I am tired.  Today, my brain just hurts as I type this.  Why?  I'm not really sure, but it probably has something to do with not sleeping a full 8 hours in who knows how long.  But I'm not going to complain; my 3 boy are worth every sleepless night.


These little guys have kept me on my toes lately.  I love these different stages, but the challenge of discipline for a 3.5 year old & a 2 year old is DAUNTING to say the least.   There have been those days recently when my hubs & I look at each other at the end of the day and without a word understand the expression on the other's face: EXHAUSTED.


**Do not worry, he did NOT fall. although I know this looks precarious**

We are able to get out for an adventure every now & again.  It is our favorite thing to do as a family.  Since my hubs & I rarely go on dates alone anymore, I like to call these 'family dates' where we go & do & eat out.  The car is a magical zone for us where the boys are almost always quiet & content.  I know that's not always the case, but for the majority of the time, especially when we are tired, going on a drive is a gift.

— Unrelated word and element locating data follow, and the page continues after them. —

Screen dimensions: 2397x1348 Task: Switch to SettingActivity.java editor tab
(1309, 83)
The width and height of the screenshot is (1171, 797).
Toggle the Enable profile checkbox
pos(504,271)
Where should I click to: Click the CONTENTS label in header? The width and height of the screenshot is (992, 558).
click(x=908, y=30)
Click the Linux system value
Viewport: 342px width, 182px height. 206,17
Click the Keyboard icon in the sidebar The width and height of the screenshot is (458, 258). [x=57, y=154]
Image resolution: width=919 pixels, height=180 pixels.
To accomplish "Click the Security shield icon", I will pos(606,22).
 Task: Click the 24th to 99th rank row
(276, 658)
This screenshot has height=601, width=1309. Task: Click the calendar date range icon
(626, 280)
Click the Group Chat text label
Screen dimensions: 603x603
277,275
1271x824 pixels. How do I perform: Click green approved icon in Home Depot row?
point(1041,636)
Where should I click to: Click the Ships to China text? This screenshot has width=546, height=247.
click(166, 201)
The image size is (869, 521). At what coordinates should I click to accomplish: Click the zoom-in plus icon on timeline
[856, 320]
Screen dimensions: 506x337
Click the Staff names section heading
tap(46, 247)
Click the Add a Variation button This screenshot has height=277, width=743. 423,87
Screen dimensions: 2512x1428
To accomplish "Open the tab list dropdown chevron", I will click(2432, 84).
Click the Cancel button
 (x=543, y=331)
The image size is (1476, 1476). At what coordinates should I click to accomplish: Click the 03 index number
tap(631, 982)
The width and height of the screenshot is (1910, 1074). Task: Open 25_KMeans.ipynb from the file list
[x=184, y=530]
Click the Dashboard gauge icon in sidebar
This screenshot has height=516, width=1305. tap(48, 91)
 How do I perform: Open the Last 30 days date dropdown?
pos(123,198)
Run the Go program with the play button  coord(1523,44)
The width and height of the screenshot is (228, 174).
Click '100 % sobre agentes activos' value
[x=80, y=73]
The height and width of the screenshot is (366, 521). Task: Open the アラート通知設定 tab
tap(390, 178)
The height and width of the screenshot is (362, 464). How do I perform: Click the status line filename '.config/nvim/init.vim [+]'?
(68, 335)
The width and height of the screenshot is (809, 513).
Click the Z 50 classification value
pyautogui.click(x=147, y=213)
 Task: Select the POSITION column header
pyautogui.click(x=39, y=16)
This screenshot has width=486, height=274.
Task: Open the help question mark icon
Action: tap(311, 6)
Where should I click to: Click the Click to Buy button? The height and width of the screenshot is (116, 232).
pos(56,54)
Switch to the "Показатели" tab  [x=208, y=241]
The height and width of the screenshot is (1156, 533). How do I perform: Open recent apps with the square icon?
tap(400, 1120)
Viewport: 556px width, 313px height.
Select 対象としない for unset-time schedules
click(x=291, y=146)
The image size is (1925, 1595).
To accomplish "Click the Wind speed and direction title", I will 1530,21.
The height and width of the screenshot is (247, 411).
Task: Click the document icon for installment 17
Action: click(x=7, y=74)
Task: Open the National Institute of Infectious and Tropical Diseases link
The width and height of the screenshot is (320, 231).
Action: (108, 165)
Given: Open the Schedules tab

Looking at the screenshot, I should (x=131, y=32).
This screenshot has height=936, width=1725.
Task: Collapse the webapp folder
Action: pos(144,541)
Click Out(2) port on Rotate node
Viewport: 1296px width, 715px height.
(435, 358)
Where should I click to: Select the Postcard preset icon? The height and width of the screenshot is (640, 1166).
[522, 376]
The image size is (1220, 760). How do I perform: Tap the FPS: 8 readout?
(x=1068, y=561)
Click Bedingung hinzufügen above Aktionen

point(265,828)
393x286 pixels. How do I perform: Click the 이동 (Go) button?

Ft. Clinch, Fernandina Beach, FL

I think that being tried makes all of life harder.  I know for my boys, my number 1 go-to for how to fix toddler tantrums is sleep.  early bedtimes.  in James' case, naptime is a battle I'm willing to fight for our sanity's sake.  I know they struggle to have any emotional capacity at all when they are tired or hungry. They are 'normally' very sweet boys.  wild & crazy.  but absolutely the apple of my eye!  If you see or hear them when they are tired or hungry, you would never.guess. how sweet their temperaments truly are.

telling each other secrets.  Hayden hasn't quite understood how this works.

For myself, running around tired makes my life fodder for the smallest spark to set it on fire.  Suddenly, everything is a BIG DEAL and all my reactions are extreme.  It is such an exercise in patience & the Lord's refining fire for me to go through my day bone-tired and still be kind & encouraging & willing to enter into their play.  It's easy to skip story time or rush through lunch so I can have a break.  It's hard to feel the burn in your eyes & not give into anger - but remain quick to listen & slow to speak.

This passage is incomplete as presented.